MEDAN, (MO) –Pemerintah Provinsi Sumatera yang menduduki ranking ketiga dari 33 pemprov dalam penyelewengan uang Negara sesuai temuan BPK (Badan Pemeriksa Keuangan) memperburuk citra Pemprov Sumut secara kelembagaan.
Dalam kasus korupsi saja, sudah ada Gubernur Sumut non aktif, Syamsul Arifin terpaksa masuk penjara termasuk sejumlah kepala daerah di Sumut yang juga telah dikerangkeng dalam kasus korupsi seperti mantan Walikota Siantar RE Siahaan dan lainnya.
Menurut analis anggaran, Elfenda Ananda menanggapi temuan BPK tersebut, Pemprov Sumut harus instropkesi diri terkait rilis BPK tersebut.

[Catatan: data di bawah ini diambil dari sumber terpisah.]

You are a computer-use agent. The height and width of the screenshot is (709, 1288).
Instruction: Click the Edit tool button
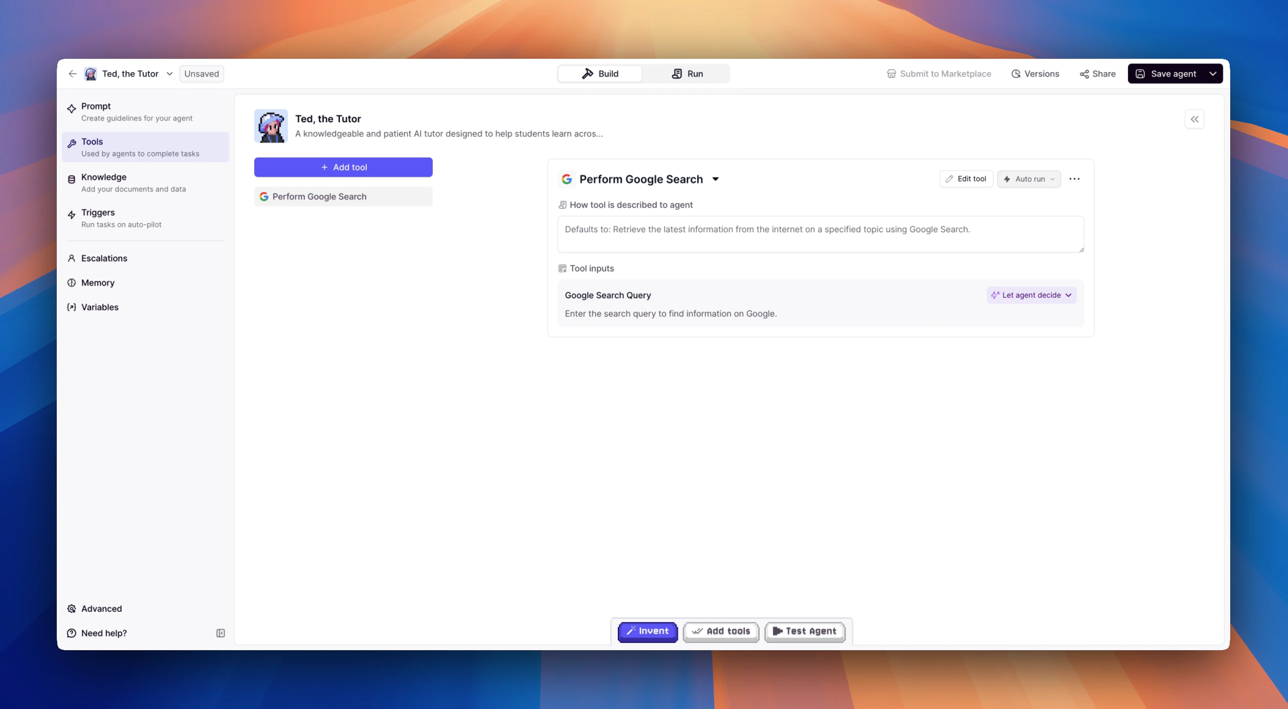(x=966, y=179)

Hal tersebut membuat citra buruk bagi Pemerintahan Provinsi Sumetera Utara ( Pemprov Sumut) “ Pemprov harus intropeksi diri dengan kenyataan ini, karena Sumut sebenarnya bukan pengguna APBD terbesar,” ujar mantan Sekretaris FITRA Sumut tersebut kepada Waspada Online, tadi malam.

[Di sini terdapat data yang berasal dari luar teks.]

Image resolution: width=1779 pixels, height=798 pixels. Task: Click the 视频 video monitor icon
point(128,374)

Elfenda juga menyebutkan perlu pengawasan ketat terhadap pengeluaran anggaran di Sumut sehingga indikasi kebocoran anggaran bisa dicegah.
“Perlu peran pengawasan baik dari instansi terkait dan DPRD Sumut dalam pengeluaran anggaran sehinga tidak terjadi kebocoran,” ujar Elfenda.
Mantan Sekretaris Fitra Sumatera Utara ini meyebutkan, penegak hukum baik kepolisian dan kejaksaan harus bertindak untuk mengungkap hal tersebut.
“ Temuan BPK harus digunakan lemabga hukum untuk menjadi temuan awal dalam melakukan penyidikan terkait indikasi kebocoran dana yang membaut Sumut menjadi rengking ketiga terkorup di Indonesia,” ujar Elfenda.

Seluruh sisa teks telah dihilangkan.